> **Excerpted passage**:

UTF-8 CSV Converter

ETL

Data Integrity

Federal

A C# utility for normalizing federal source-system CSV exports encoding detection, UTF-16 → UTF-8 conversion, embedded-newline sanitization, and idempotent rename. Shipped as part of the SSIS pipeline at a federal agency.

Published

January 16, 2025

Overview

Federal source systems export CSV in whatever encoding the host defaults to, frequently UTF-16 little-endian on Windows, and let multi-line free-text fields such as clinical notes, comments, or addresses spill into the file as literal newlines inside quoted cells. Individually these are annoyances; together they break downstream SQL Server Integration Services pipelines, corrupt loaded rows, and cost analysts a week of re-running imports instead of doing analysis.

This is the C# utility I wrote to fix that. It runs ahead of the SSIS load step, scans a directory for .csv files, and produces clean, loadable UTF-8 with embedded newlines escaped: every time, idempotently, whether the source lives on a network share or a local drive.

The tool is part of the workflow described in my resume as “engineered ETL pipelines in SQL Server Integration Services (SSIS) embedding custom C# Script Tasks to deconstruct UTF-16 source files into UTF-8 format, remove extraneous lines and characters, and sanitize records prior to database load.”

Pipeline

Five-stage pipeline: Network CSV → Detect BOM → UTF-16 to UTF-8 conversion → Sanitize CSV → Rename and Return.

Each stage is responsible for one transformation, and each is independently skippable so files in mixed states (already-converted, partially processed, BOM-only) move through the pipeline without surprises.

> **Extracted material**:
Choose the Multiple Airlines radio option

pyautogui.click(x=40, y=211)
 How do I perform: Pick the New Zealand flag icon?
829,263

--

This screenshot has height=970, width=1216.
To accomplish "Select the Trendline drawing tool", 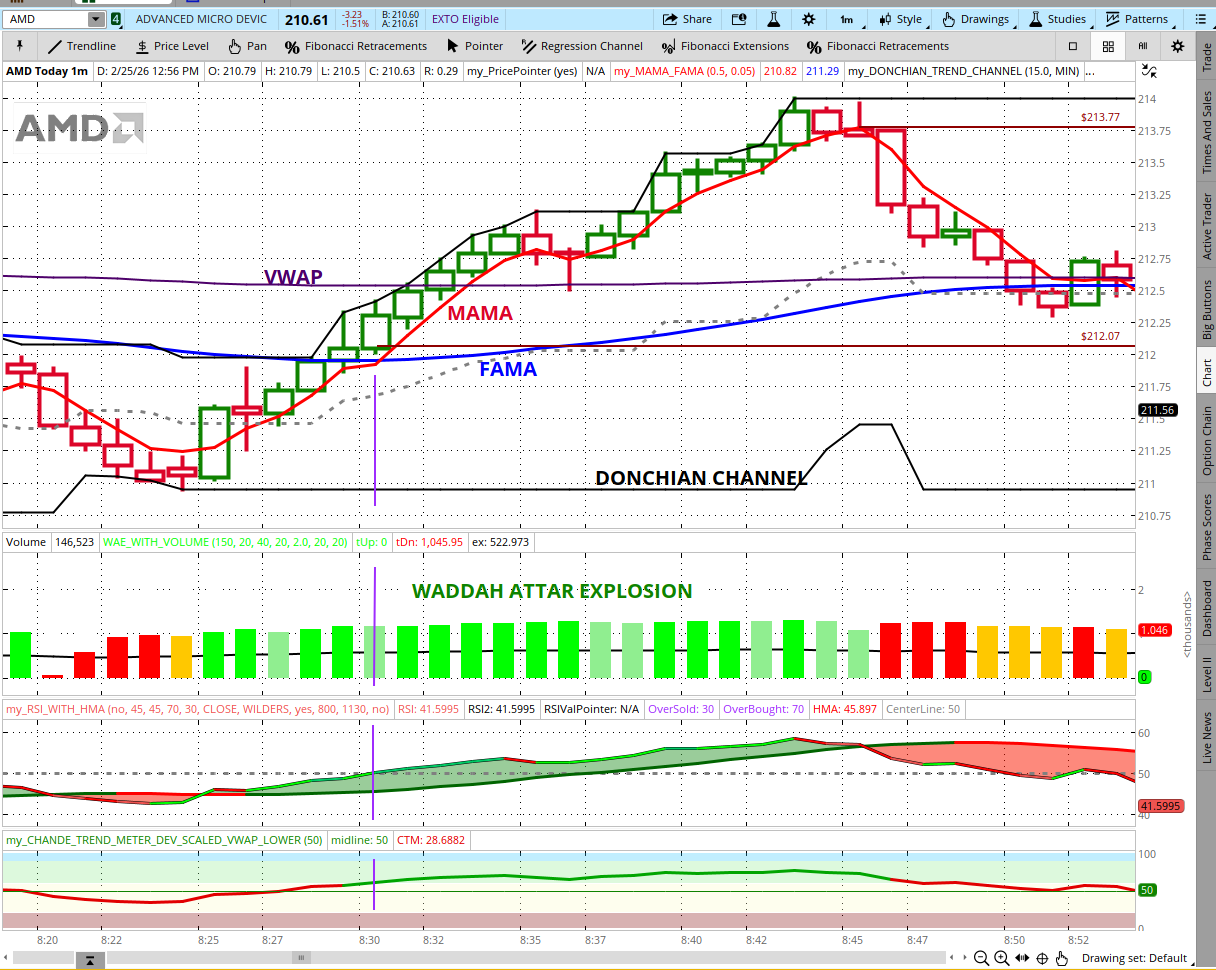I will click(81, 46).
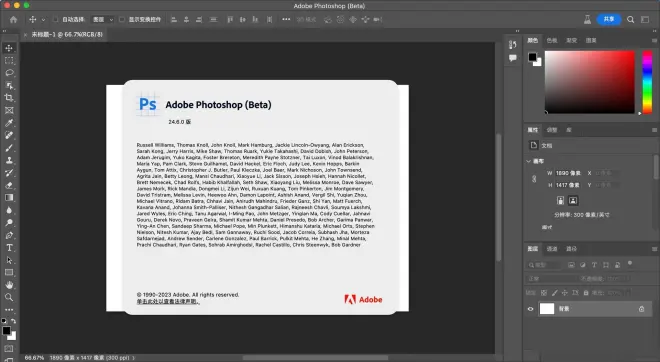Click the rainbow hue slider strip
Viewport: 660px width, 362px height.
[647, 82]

> **What to do**:
1. From the CSV converter page, transcribe the passage starting at "Each stage is" and ending at "pipeline without surprises.".
2. Answer these questions about the CSV converter page:
(a) What encoding do federal source systems frequently use for CSV exports on Windows?
(b) How many stages does the pipeline have?
(c) On what date was the page published?

> **Task-by-task results**:
1.
Each stage is responsible for one transformation, and each is independently skippable so files in mixed states (already-converted, partially processed, BOM-only) move through the pipeline without surprises.

2.
(a) UTF-16 little-endian
(b) Five
(c) January 16, 2025